First, you must have generated your input file for the runShiny command in scClustViz by following the steps in the usage guide above.
Then, create a new project in RStudio, selecting "New directory" -> "R package" and making sure to check "Create a git repository". If you haven't already set up git/github in RStudio, check out this blogpost for an explanation. If you only want to make a package to share with colleagues, you can skip github and simply send them the bundled package when you're done.
Once you've opened your new package in RStudio, make sure to have both "Use devtools package functions" and "Generate documentation with Roxygen" selected under "Project Options" -> "Build Tools". Also, delete the existing NAMESPACE file, since Roxygen will create a new one when you build the package.
You're now ready to build your package. First, make a folder in the package directory called "inst", and put your input file for runShiny there. All files in "inst" become part of the root directory of the package after installation, so it's best to store your data in a folder within inst.

dir.create("inst/packageData/",recursive=T)
save(data_for_scClustViz,DE_for_scClustViz,file="inst/packageData/MyDataTitle.RData")

If you'd like a default resolution to load when the user views your data in scClustViz, now's the time to save that.

runShiny("inst/packageData/MyDataTitle.RData")

Save your selected cluster resolution as default in the app. It will be saved as "inst/packageData/MyDataTitle_savedRes.RData". You will also see a file called "inst/packageData/MyDataTitle_intro.md". This is a markdown file that stores the text displayed at the top of the scClustViz GUI. You can edit it to say what you want (perhaps a link to the paper the data is from, and maybe the abstract?).
Now all you need to do is write the wrapper function to call runShiny. Here is an example R script (overwrite R/HelloWorld.R) to save in the "R" directory of the package.

#' View MyData data in the scClustViz Shiny app
#'
#' A wrapper function to view the \code{MyData} dataset in the
#' \code{scClustViz} Shiny app.
#'
#' @param outPath Default = "./" (the working directory). Specify the directory
#'   used to save/load any analysis files you generate while exploring the
#'   \code{MyData} data.
#'
#' @return The function causes the scClustViz Shiny GUI app to open in a
#'   seperate window.
#'
#' @examples
#'   viewMyData()
#'
#' @seealso \url{https://baderlab.github.io/scClustViz} for information on
#'   \code{scClustViz}.
#'
#' @export

viewMyData <- function(outPath="./") {
  filePath <- system.file("packageData/MyDataTitle.RData",package="MyDataPackage")
  cellMarkers <- list()
  # If you have a list of cell-type marker genes for you data, add them here!
  
  # Change "org.Hs.eg.db" to the appropriate AnnotationDbi object for you data. 
  # This way if your user has the library installed, it will be used, otherwise
  # it will be skipped without causing any errors.
  if (require("org.Hs.eg.db",quietly=T)) {
    annotationDB <- org.Hs.eg.db
    scClustViz::runShiny(filePath=filePath,
                         outPath=outPath,
                         cellMarkers=cellMarkers,
                         annotationDB=annotationDB)

  } else {
    scClustViz::runShiny(filePath=filePath,
                         outPath=outPath,
                         cellMarkers=cellMarkers)

□ □ □ □

WORK TO COMPLETE
1. Answer from the scClustViz packaging guide:
(a) What folder should you create in the package directory to hold the input file for runShiny?
(b) Which existing file should be deleted, and why?
(c) Under what file name is the default cluster resolution saved?
2. Print the stretch of the scClustViz packaging guide from "Once you've opened" through "build the package.".
3. Carry on the scClustViz packaging guide from the point where it stops.

□ □ □ □

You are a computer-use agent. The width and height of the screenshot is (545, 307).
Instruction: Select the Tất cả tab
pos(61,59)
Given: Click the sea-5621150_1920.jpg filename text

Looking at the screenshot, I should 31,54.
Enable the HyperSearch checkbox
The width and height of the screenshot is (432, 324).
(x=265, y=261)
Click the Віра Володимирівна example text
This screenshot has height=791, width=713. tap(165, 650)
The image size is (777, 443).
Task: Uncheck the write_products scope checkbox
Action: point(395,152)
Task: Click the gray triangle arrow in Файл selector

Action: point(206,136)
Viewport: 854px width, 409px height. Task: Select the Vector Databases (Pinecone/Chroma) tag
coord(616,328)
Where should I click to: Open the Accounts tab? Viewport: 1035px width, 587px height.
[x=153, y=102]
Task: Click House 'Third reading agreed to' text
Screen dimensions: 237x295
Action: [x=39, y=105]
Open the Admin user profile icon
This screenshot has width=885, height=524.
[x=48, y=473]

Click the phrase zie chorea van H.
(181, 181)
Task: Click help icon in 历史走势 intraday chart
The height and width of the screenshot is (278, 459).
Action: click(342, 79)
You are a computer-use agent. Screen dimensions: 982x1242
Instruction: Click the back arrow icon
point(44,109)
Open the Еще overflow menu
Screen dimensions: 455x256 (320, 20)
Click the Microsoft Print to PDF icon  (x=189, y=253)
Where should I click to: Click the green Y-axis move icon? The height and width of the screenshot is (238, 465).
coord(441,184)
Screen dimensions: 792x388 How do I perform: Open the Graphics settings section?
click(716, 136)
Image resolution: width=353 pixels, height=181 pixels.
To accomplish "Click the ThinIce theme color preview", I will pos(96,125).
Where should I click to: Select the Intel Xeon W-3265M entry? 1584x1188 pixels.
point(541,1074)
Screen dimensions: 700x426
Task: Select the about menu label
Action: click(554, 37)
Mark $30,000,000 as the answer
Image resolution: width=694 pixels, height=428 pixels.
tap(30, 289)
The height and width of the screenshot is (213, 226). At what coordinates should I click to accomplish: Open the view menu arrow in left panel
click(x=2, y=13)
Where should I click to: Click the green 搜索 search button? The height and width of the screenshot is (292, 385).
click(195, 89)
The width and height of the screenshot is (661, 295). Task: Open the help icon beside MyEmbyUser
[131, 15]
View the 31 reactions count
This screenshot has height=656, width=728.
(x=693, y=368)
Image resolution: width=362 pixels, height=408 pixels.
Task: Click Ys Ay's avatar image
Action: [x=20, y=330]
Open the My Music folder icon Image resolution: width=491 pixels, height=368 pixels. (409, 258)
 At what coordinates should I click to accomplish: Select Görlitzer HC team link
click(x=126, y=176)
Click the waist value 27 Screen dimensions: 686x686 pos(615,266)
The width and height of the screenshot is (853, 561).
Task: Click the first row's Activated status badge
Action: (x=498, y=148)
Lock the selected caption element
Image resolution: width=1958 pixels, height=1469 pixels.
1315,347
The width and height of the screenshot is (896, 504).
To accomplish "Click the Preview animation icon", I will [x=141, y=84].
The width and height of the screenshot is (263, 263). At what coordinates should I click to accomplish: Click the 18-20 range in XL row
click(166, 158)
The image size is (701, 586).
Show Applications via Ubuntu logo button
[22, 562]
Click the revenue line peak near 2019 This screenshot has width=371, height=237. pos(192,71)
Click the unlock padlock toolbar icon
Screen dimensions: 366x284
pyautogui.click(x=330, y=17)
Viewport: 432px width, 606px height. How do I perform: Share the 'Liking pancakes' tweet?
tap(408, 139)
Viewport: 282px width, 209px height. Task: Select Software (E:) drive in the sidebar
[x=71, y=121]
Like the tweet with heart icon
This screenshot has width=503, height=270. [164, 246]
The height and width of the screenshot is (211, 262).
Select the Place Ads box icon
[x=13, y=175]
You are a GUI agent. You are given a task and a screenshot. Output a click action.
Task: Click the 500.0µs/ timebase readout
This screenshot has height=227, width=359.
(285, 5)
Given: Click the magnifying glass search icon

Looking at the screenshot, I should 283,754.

□ □ □ □

TASK-BY-TASK RESULTS
1.
(a) A folder called "inst".
(b) The NAMESPACE file, because Roxygen will create a new one when the package is built.
(c) "inst/packageData/MyDataTitle_savedRes.RData".

2.
Once you've opened your new package in RStudio, make sure to have both "Use devtools package functions" and "Generate documentation with Roxygen" selected under "Project Options" -> "Build Tools". Also, delete the existing NAMESPACE file, since Roxygen will create a new one when you build the package.

3.
  }
}

Now that you have a wrapper function, all that's left to do is fix up the DESCRIPTION file. The most important entries for functionality in the file are the following:

Suggests: org.Hs.eg.db
Imports: scClustViz
Remotes: BaderLab/scClustViz

Change "org.Hs.eg.db" to the appropriate AnnotationDbi library. This lets the user know that they would benefit from having it installed. More importantly, Imports: scClustViz tells R devtools to install scClustViz when installing your package. Since scClustViz isn't in CRAN, the line Remotes: BaderLab/scClustViz lets devtools know where to find it.
Now that everything's ready, use the "Install and Restart" button in RStudio or hit Ctrl+Shift+B to build and install the package locally. You should now be able to use the wrapper command to open scClustViz with your data. If you're happy with everything, it's time to push to github!
First you must create a new repository on github for your package. Then it's as simple as pushing your first commit (commands here are in the bash shell):

# Set the remote to the github account:
git remote add origin https://github.com/YourGithubAccount/MyDataPackage.git 

# Stage your directory
git add .

# Make your first commit
git commit -m "MyData is now an R package!"

#Push your first commit to github (could be slow, since you're uploading data files)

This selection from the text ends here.